======== SUPPLIED DATA
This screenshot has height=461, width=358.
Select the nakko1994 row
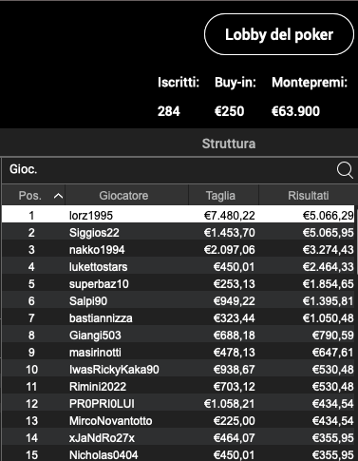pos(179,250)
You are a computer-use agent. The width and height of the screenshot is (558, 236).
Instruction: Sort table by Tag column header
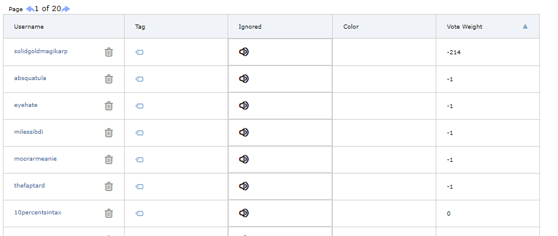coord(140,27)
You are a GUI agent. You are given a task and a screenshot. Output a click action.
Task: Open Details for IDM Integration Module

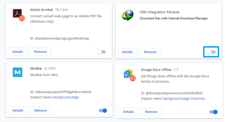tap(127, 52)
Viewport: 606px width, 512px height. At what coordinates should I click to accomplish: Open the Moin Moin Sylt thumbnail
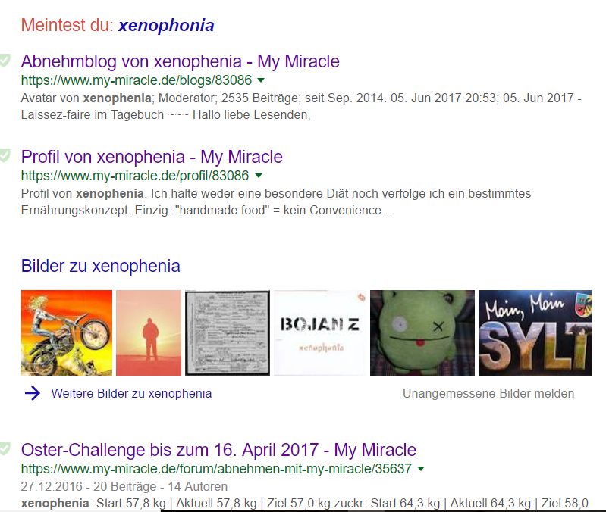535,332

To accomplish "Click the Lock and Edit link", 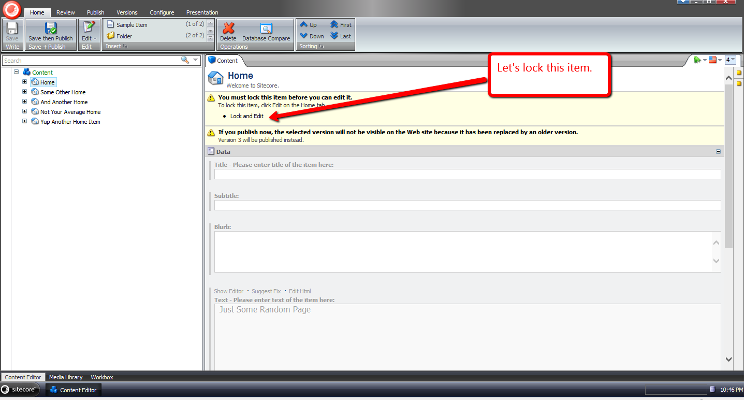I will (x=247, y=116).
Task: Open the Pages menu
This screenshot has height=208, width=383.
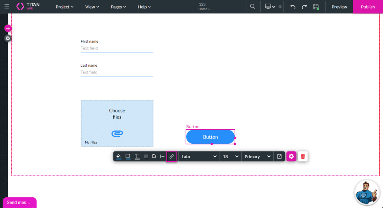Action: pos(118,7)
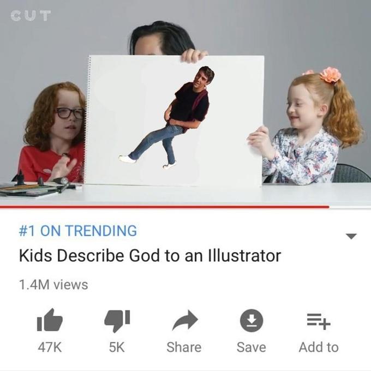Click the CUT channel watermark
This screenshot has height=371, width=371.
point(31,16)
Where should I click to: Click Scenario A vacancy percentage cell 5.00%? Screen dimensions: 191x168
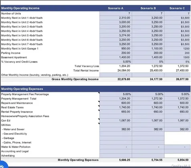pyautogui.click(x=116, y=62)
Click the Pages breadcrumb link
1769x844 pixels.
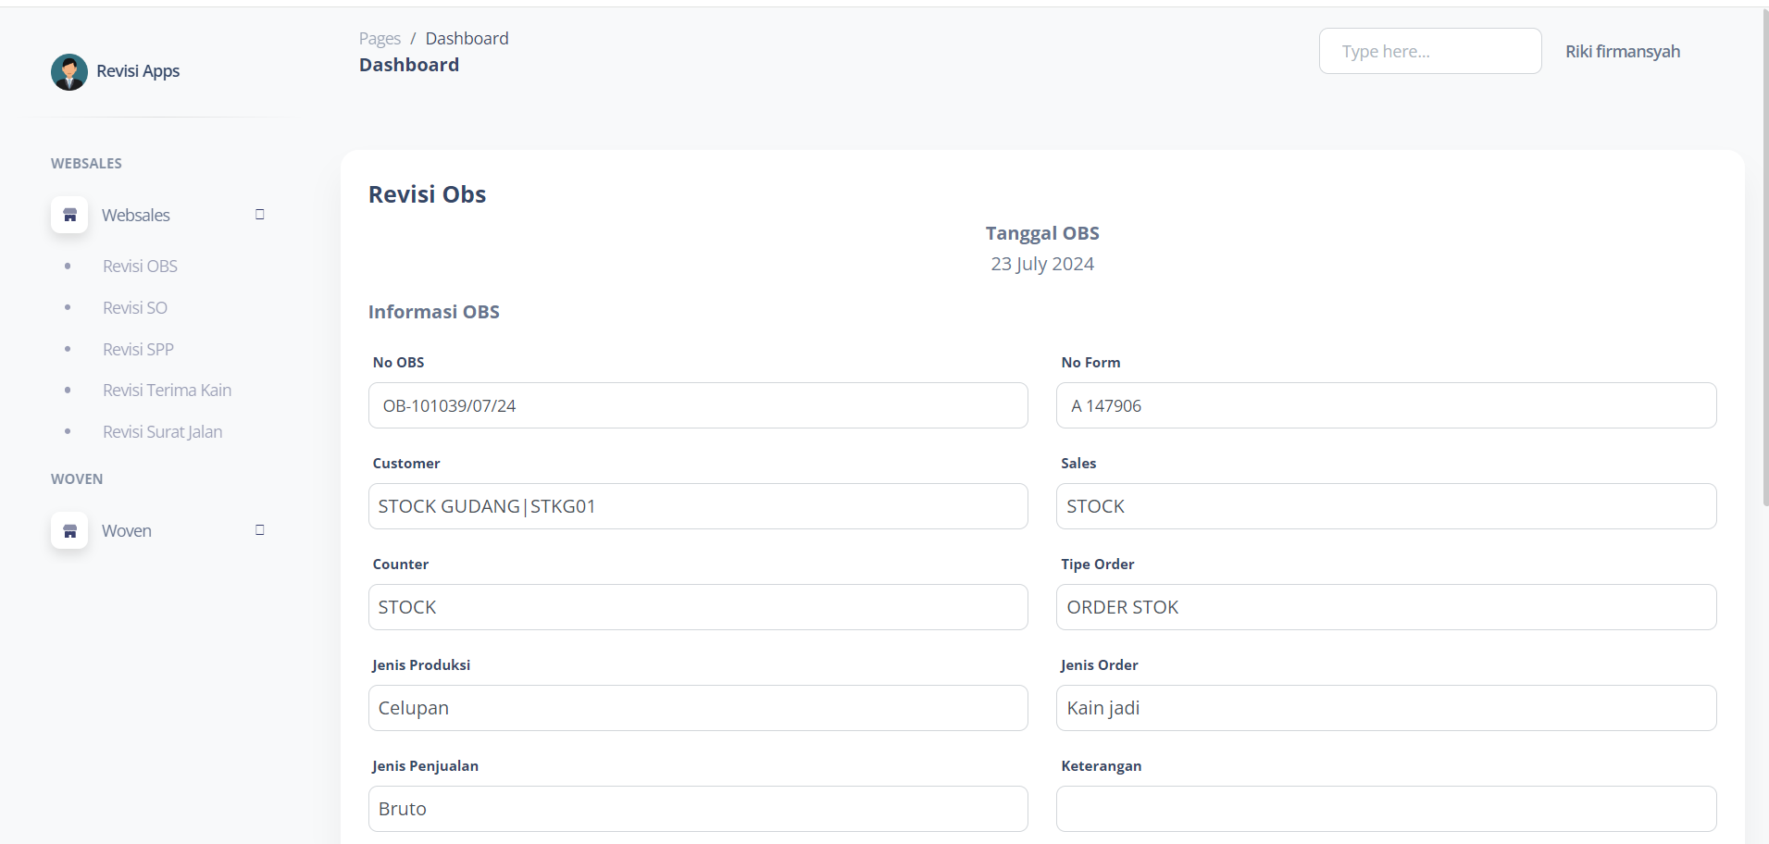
================
======== SUPPLIED DATA
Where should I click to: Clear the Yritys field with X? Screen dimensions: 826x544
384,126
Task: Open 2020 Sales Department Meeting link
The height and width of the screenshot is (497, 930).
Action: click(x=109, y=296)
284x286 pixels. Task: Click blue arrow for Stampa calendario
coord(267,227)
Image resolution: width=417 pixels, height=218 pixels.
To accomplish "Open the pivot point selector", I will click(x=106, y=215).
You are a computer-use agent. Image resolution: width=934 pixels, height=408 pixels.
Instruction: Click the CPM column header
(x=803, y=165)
================
*ACTIVITY*.
Find the lines above with the word "computer". Copy them out.

*RESULT OF THE TASK*.
You are a computer-use agent. The width and height of the screenshot is (558, 236).
You are a computer-use agent. Image resolution: width=934 pixels, height=408 pixels.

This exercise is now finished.